**What is required:** Please go line by line through the material and copy each one containing the word "agent".

--- Records for this exercise ---

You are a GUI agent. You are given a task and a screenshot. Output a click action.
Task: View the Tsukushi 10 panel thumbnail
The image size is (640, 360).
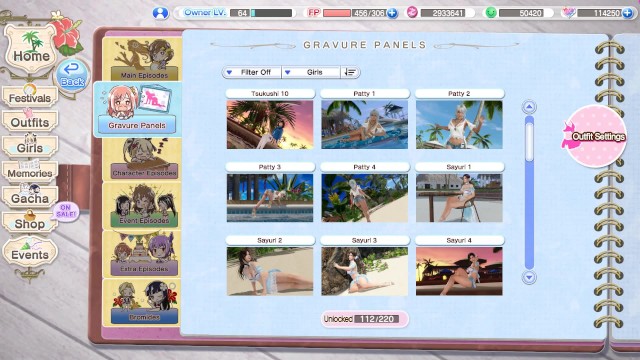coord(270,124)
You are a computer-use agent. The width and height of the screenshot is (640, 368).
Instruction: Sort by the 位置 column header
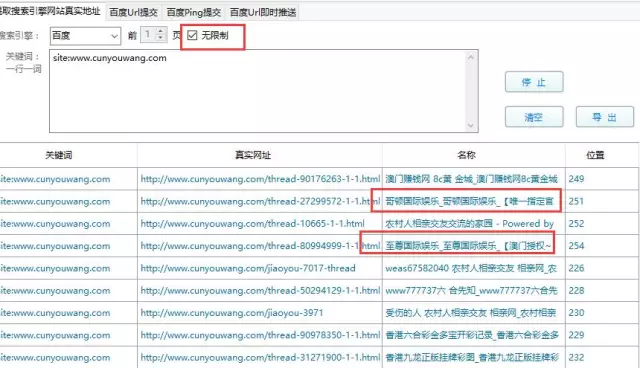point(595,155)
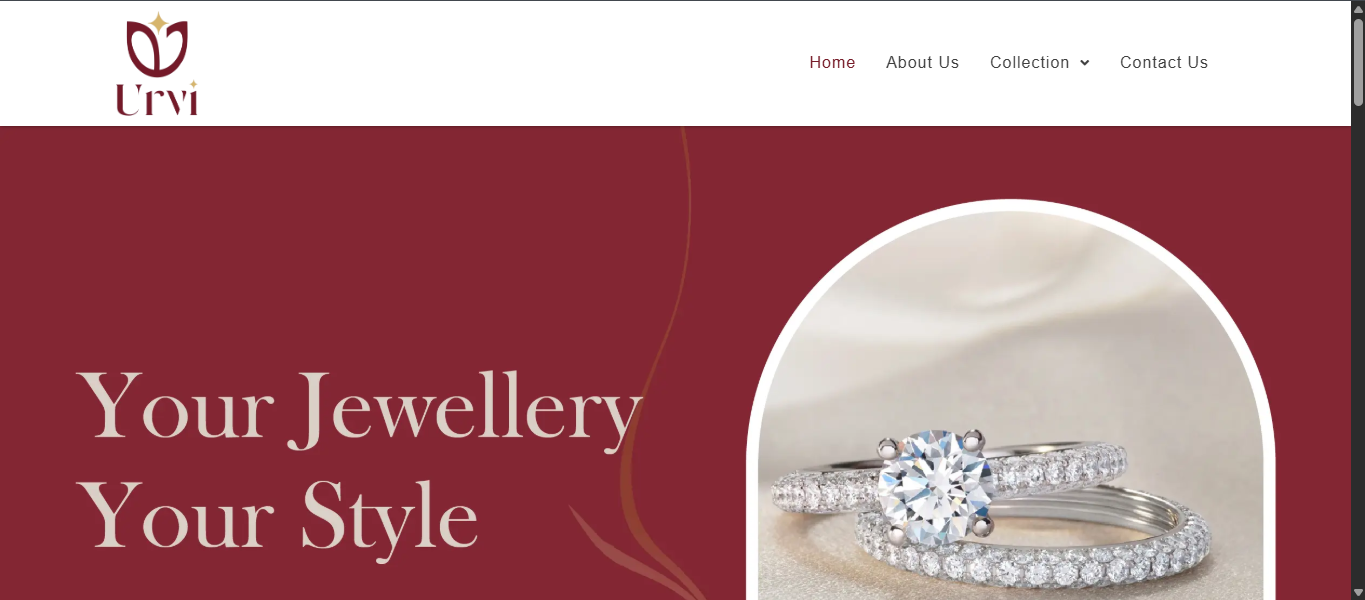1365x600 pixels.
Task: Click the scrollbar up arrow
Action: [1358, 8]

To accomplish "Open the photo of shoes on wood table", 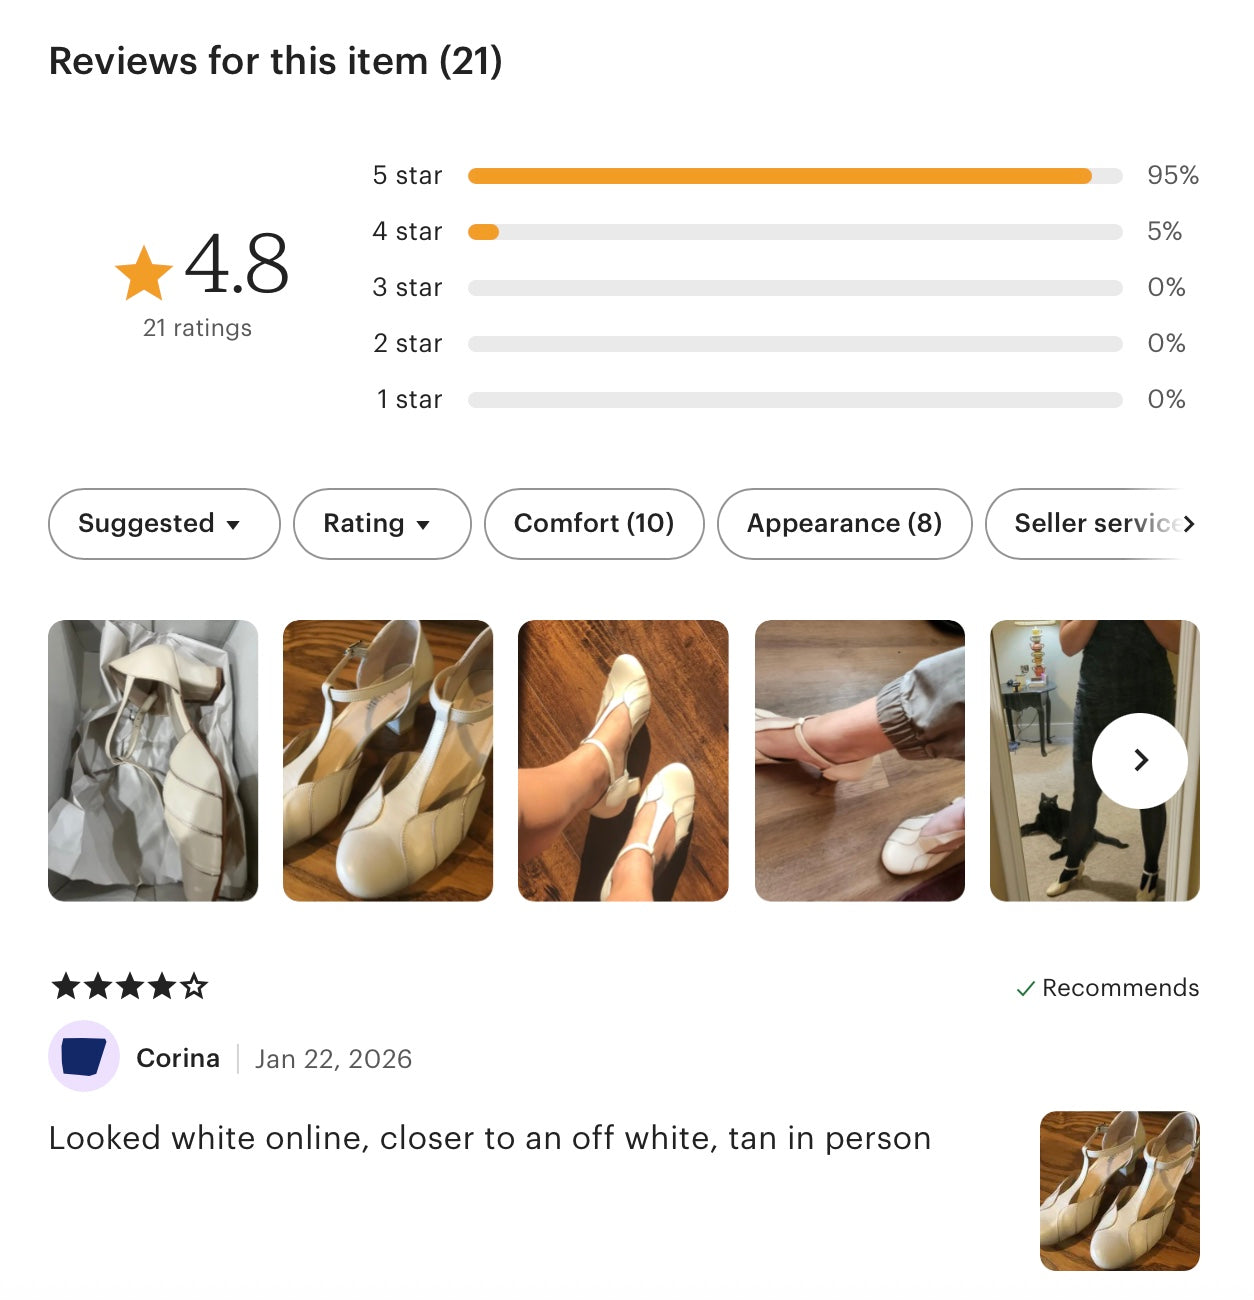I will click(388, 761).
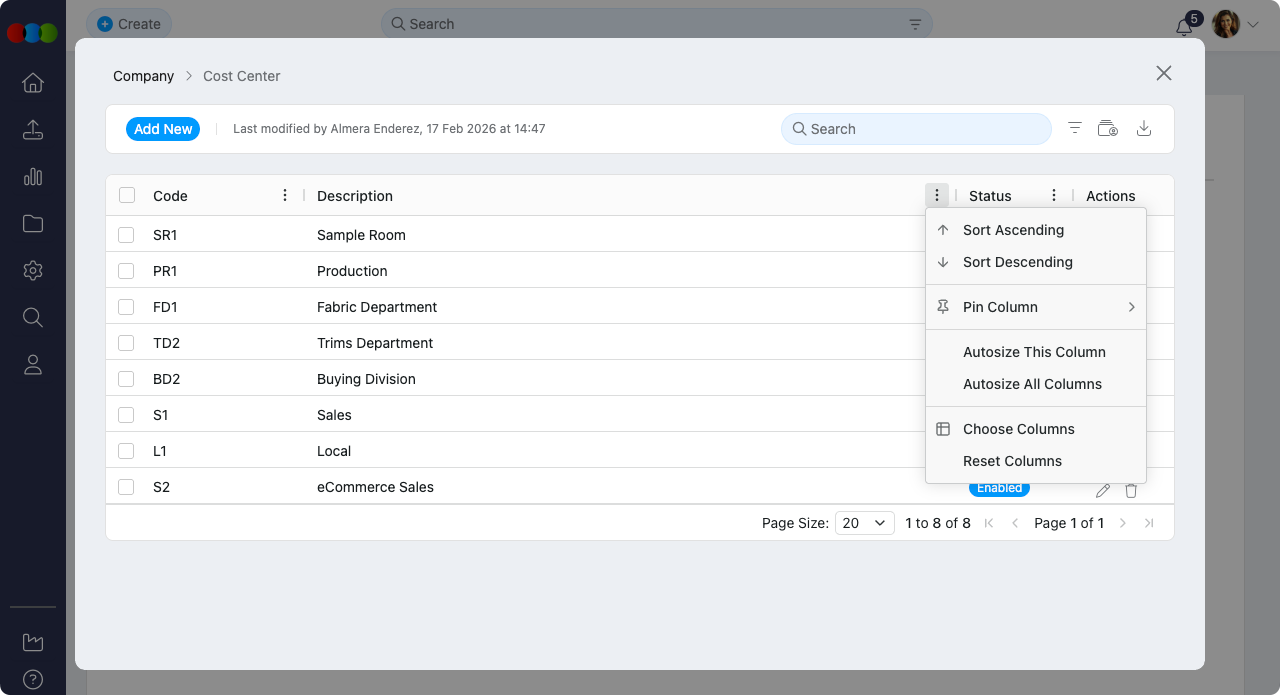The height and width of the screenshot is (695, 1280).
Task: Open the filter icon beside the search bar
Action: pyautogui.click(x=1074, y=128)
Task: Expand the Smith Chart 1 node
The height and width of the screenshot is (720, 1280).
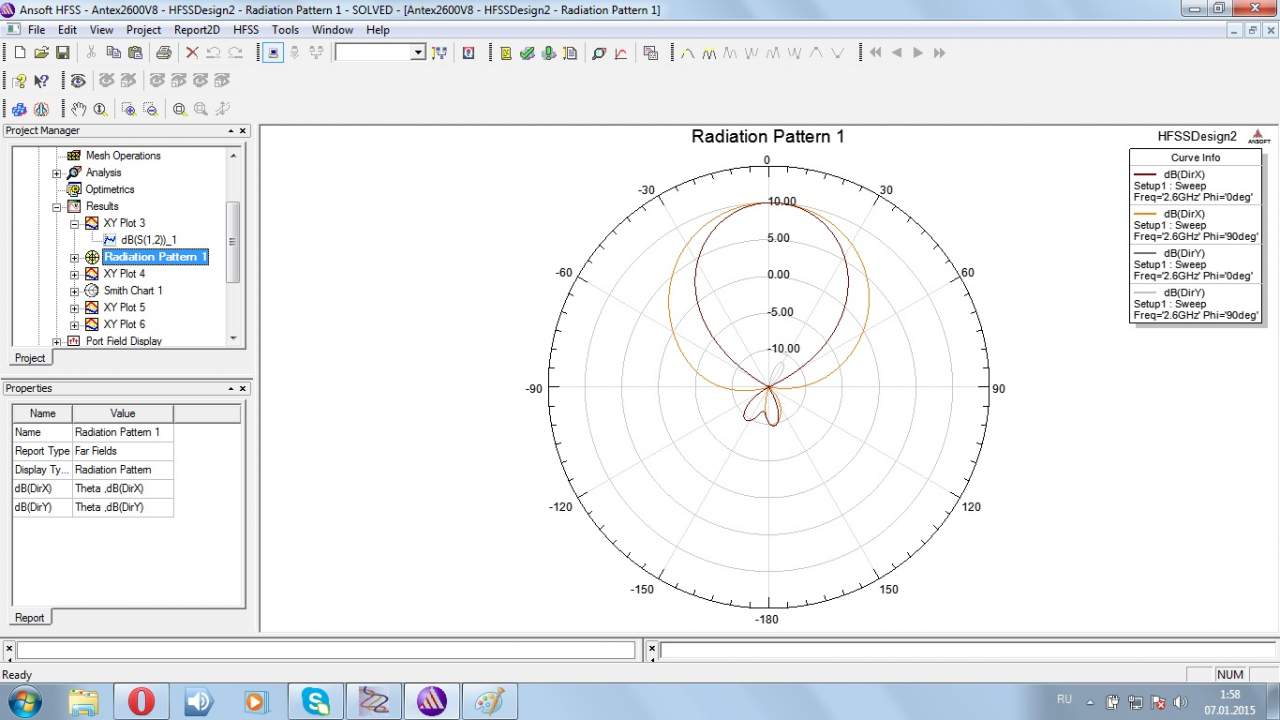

---

**Task answer:**
You are a GUI agent. You are given a task and a screenshot. Output a click action.
You are a computer-use agent. The width and height of the screenshot is (640, 368).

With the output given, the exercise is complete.